EU DPP registry and access rights
Article 77 links the battery passport to the upload of the unique identifier into the EU DPP registry under the ESPR. The passport itself remains a decentralised data system: data is stored by the responsible economic operator or authorised service providers and must be open, interoperable, machine-readable, structured and searchable. Consumers see the public layer; notified bodies, market surveillance, the Commission and legitimate-interest actors such as recyclers, repairers and second-life operators receive only their respective access layers.
For automotive manufacturers and battery cell producers, BMS and production data should be connected so that SoH, lifetime, model and evidence data remain up to date and exportable. Direct API integration with a DPP platform is a natural implementation pattern, but it is not the literal wording of the Regulation.
Associations and standards
- European Commission Batteries — Official overview of the Battery Regulation, circular economy objectives and downstream legal acts
- RECHARGE — European Association for Advanced Rechargeable Batteries — battery passport implementation guidance
- EUR-Lex Battery Regulation — Primary source for Regulation (EU) 2023/1542 including battery passport, QR code and recycled-content rules
- GS1 Digital Link — Open identifier and 2D-code standard for product-related online information
- JRC battery carbon footprint — Methodology and consultation status for carbon-footprint rules for EV, industrial and LMT batteries
- ZVEI — Electrical industry — positioning on carbon footprint methodology and DPP interoperability
- VDA — Battery Passport Ready Initiative for the German automotive industry
- Global Battery Alliance — Battery Passport Ecosystem — open standard for battery lifecycle data
German production hubs
Battery and battery-material value creation in Germany is distributed across several production, research and supplier regions.
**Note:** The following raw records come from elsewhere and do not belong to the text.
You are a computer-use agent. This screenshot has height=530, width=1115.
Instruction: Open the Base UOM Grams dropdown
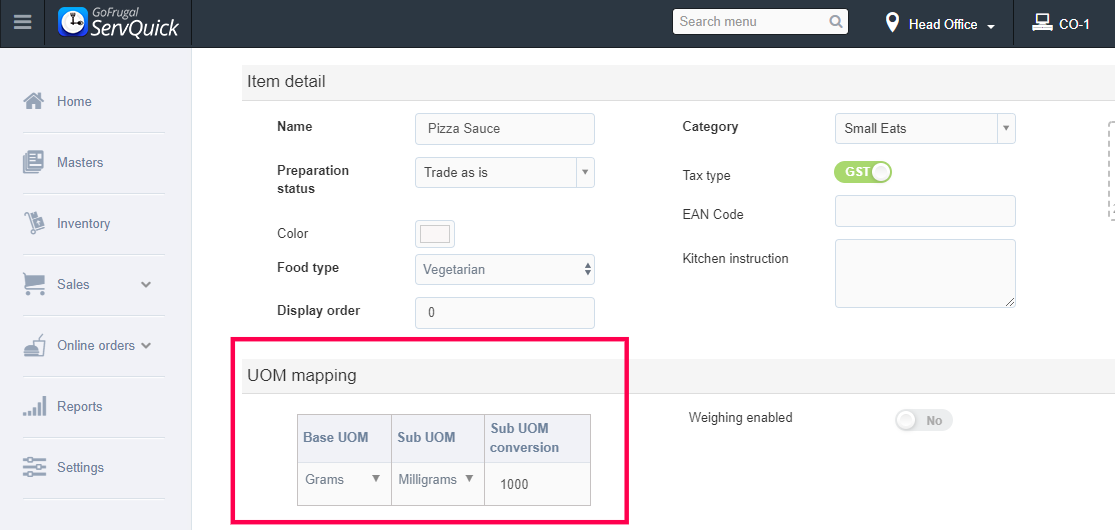coord(343,480)
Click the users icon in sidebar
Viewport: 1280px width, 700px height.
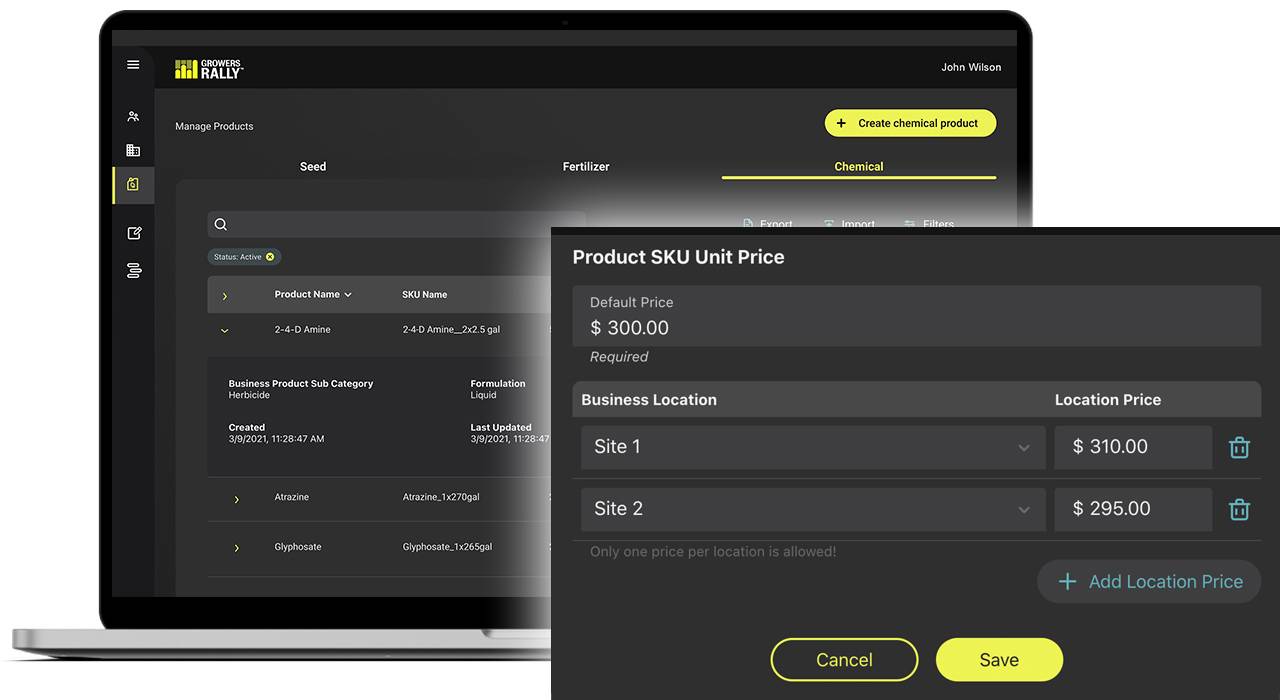(133, 117)
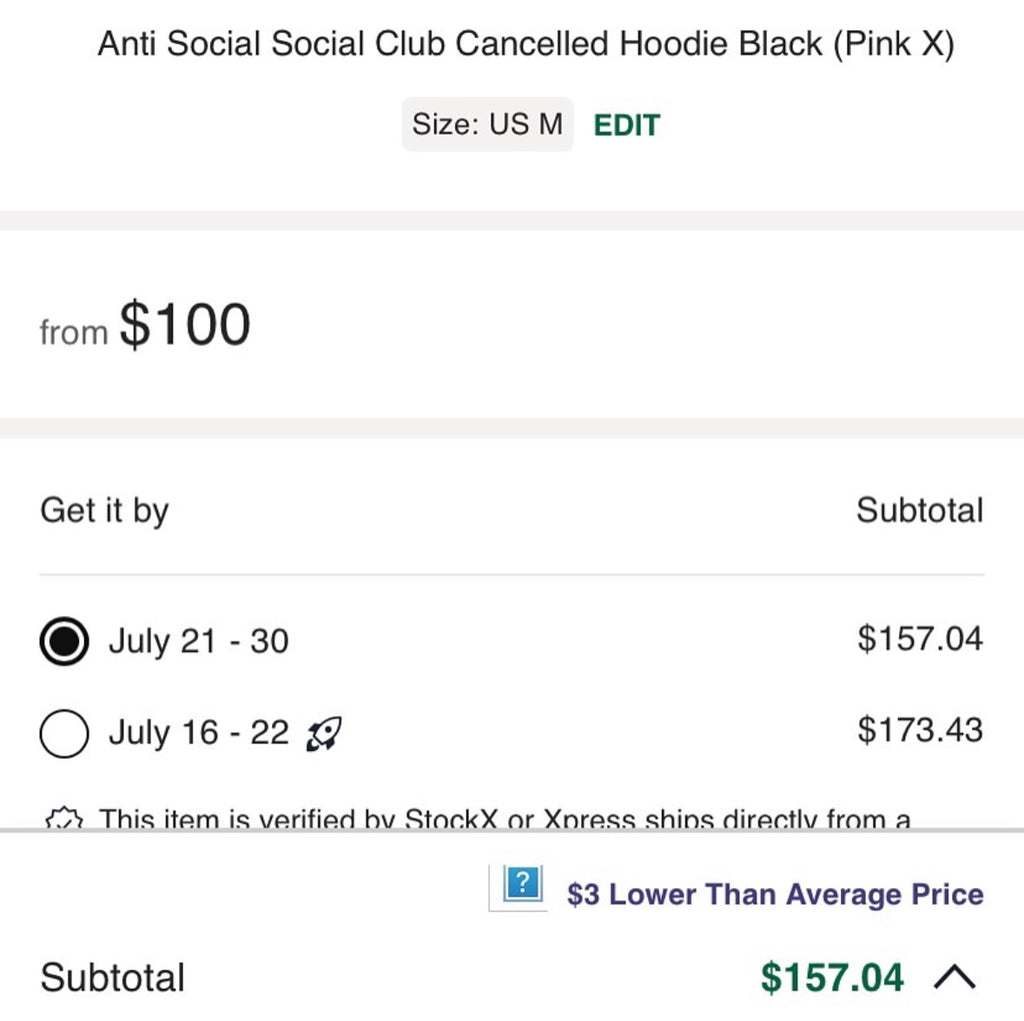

For battery passport programmes, the important overlap is where data on battery model, individual battery, cell chemistry, production and supply chain evidence is created:
- Salzgitter — Battery-cell and industrialisation activities around PowerCo/VW; relevant for model, production and supplier evidence
- Erfurt / Thuringia — Battery ecosystem with manufacturing, research and supplier activity; concrete DPP duties depend on product role and battery class
- Kaiserslautern — Research, testing and industrial battery technology context; relevant for performance, lifetime and SoH evidence
- Schwarzheide / Heidelberg — Battery materials and supplier evidence; material data feeds the battery passport, while the passport duty applies to covered batteries placed on the market
Frequently asked questions
- Which batteries require a battery passport from 2027?
- From 18 February 2027, EV batteries, LMT batteries and industrial batteries with a capacity above 2 kWh require a battery passport. Portable consumer batteries such as smartphone or laptop batteries are not part of the Article 77 battery passport scope.
- What is the carbon footprint obligation for batteries?
- For EV batteries, the carbon footprint declaration applies from 18 February 2025 or later if the relevant delegated or implementing acts enter into force later. Performance classes follow for EV batteries from 18 August 2026; binding maximum thresholds apply no earlier than 18 February 2028.
- How does the BMS relate to DPP data obligations?
- The battery management system (BMS) must capture and make SoH and lifetime data accessible where the battery category is covered. The Regulation requires open, interoperable, machine-readable and structured data; direct API integration between a BMS and a DPP platform is a common implementation pattern, not an explicit legal requirement.
- Do the requirements also apply to imported batteries?
- Yes, for the covered battery classes the requirements apply regardless of country of manufacture. Importers and authorised representatives must ensure that EV, LMT and industrial batteries above 2 kWh meet battery passport requirements when placed on the EU market.